Following the approval from the US Food and Drug Administration for its generic version of Bendamustine Hydrochloride powder for injection, 25 mg/vial and 100 mg/vial (singe-dose vial), Natco Pharma will launch the drug on November 1, 2019 or earlier in the US market.
Following the announcement, Natco shares were trading at Rs 626.30 apiece on BSE, up 4.86 per cent over the previous close.
According to a statement issued by the city-based drug-maker, the drug will be launched along with its marketing partner Breckenridge Pharmaceutical Inc and will have 180-days exclusivity.
“Pursuant to the settlement of the Paragraph IV litigation, Natco plans to launch this drug on November 1, 2019, or earlier under certain circumstances, through its marketing partner Breckenridge Pharmaceutical, Inc., in the USA market.

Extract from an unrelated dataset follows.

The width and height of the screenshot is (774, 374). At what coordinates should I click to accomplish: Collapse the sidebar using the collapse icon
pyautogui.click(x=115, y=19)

Natco and Breckenridge filed their ANDA with a Paragraph IV certification on the firs-to-file date and expect to share 180-day exclusivity with other ANDA first filers,” Natco said.

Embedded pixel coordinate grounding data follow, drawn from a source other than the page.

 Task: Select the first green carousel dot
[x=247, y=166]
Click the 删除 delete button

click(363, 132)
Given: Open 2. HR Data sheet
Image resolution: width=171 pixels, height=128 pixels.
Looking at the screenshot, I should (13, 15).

Cephalon (acquired by Teva in 2011) sells Bendamustine Hydrochloride powder for injection, 25 mg/vial and 100 mg/vial (singe-dose vial) under brand name Treanda in the US market.
Treanda is indicated for the treatment of patients with chronic lymphocytic leukemia (CLL) and non-Hodgkin’s lymphoma.
The drug had US sales of approximately $133 million for 12 months ended November, 2016, according to IMS Health, Natco said.